> _SOURCE TEXT_

"""

Hope is a waking dream...

Sep 06, 2007 12:30


Dad and I had a fairly long talk about how I’ve been feeling and he opened up to me about depression and anxiety running on his side of the family. I was glad that we talked about it, however, I would’ve liked to have known about this information earlier because looking back on my life, I can think of situations where I’ve had these episodes without any form of treatment/support. I’m not upset by any means, but it does give me some insight into how I act and react to certain situations (being sad easily or angry for extended periods of time). Until now, I didn’t know that anger coincided with depression… but looking back on the events that I have been through, it does make some sense to me. With that being said, I now have the opportunity to deal with a problem that I feel I’m losing control over. I told Allen that over the last four months the physical aspects of the depression are hard to overcome: the shortness of breath, the panic and lack of sleep. He suggested that I look into some mild anti-anxiety meds to help alleviate some of the “load”, and I have a medical appointment set up for that next week. I also told him I still haven’t properly dealt with my feelings and actions/inactions surrounding the miscarriage because it is still raw in my system. As he said earlier, he’s not properly qualified to counsel me through that specific event but he thinks with the mild anti anxieties and the particular support at school, he is confident and hopeful that positive development will occur… me too.

"""

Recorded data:
"""

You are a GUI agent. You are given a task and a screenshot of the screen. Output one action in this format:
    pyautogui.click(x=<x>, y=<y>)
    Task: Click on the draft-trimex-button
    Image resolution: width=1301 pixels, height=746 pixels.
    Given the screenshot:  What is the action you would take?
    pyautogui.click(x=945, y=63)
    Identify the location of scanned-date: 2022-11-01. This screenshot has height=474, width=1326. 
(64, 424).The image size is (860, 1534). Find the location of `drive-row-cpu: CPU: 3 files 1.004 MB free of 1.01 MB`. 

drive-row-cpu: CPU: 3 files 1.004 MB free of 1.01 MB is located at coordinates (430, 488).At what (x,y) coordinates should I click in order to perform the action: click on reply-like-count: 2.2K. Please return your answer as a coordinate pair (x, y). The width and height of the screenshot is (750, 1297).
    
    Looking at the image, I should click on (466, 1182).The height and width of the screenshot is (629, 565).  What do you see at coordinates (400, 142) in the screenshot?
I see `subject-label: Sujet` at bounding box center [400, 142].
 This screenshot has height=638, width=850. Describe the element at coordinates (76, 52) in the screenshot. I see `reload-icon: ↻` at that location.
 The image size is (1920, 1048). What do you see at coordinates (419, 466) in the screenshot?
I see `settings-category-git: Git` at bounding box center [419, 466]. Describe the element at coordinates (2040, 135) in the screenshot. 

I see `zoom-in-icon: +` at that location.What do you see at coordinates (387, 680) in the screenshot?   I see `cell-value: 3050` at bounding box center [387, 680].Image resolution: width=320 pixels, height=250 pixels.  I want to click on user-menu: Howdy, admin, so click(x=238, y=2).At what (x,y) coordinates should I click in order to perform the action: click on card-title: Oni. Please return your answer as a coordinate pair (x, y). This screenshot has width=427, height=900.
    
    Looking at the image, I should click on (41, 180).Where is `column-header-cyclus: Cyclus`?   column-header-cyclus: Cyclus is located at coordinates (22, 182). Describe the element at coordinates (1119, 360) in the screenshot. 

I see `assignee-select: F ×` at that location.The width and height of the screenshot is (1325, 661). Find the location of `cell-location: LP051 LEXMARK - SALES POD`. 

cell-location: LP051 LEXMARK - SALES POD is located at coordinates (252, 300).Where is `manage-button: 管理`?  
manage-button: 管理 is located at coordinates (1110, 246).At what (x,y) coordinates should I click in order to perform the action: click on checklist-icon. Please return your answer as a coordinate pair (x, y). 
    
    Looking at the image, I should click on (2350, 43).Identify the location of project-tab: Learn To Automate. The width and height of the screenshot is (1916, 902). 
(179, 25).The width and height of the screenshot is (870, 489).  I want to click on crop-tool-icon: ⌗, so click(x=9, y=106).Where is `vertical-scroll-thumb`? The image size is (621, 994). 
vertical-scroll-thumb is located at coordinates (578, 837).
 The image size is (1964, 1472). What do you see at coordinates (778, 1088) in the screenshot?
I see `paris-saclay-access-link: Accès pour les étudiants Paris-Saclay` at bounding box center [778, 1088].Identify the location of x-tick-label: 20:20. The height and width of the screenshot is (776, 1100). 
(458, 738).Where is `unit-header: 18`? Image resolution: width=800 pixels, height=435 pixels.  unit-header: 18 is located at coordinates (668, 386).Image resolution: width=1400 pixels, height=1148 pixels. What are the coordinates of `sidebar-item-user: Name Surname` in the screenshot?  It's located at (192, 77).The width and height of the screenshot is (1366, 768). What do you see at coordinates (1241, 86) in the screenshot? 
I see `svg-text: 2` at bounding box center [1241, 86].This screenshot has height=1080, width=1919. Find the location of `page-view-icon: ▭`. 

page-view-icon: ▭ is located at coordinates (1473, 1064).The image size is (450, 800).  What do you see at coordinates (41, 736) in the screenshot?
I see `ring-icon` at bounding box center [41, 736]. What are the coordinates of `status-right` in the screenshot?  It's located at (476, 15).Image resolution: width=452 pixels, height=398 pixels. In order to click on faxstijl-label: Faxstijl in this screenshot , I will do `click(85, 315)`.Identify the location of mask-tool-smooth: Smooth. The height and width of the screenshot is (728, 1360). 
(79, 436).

"""

> _YOUR TASK_
Reproduce the full journal entry on depression and anxiety from the top of the page, word for word.

> _EXERCISE RESPONSE_
Hope is a waking dream...

Sep 06, 2007 12:30


Dad and I had a fairly long talk about how I’ve been feeling and he opened up to me about depression and anxiety running on his side of the family. I was glad that we talked about it, however, I would’ve liked to have known about this information earlier because looking back on my life, I can think of situations where I’ve had these episodes without any form of treatment/support. I’m not upset by any means, but it does give me some insight into how I act and react to certain situations (being sad easily or angry for extended periods of time). Until now, I didn’t know that anger coincided with depression… but looking back on the events that I have been through, it does make some sense to me. With that being said, I now have the opportunity to deal with a problem that I feel I’m losing control over. I told Allen that over the last four months the physical aspects of the depression are hard to overcome: the shortness of breath, the panic and lack of sleep. He suggested that I look into some mild anti-anxiety meds to help alleviate some of the “load”, and I have a medical appointment set up for that next week. I also told him I still haven’t properly dealt with my feelings and actions/inactions surrounding the miscarriage because it is still raw in my system. As he said earlier, he’s not properly qualified to counsel me through that specific event but he thinks with the mild anti anxieties and the particular support at school, he is confident and hopeful that positive development will occur… me too.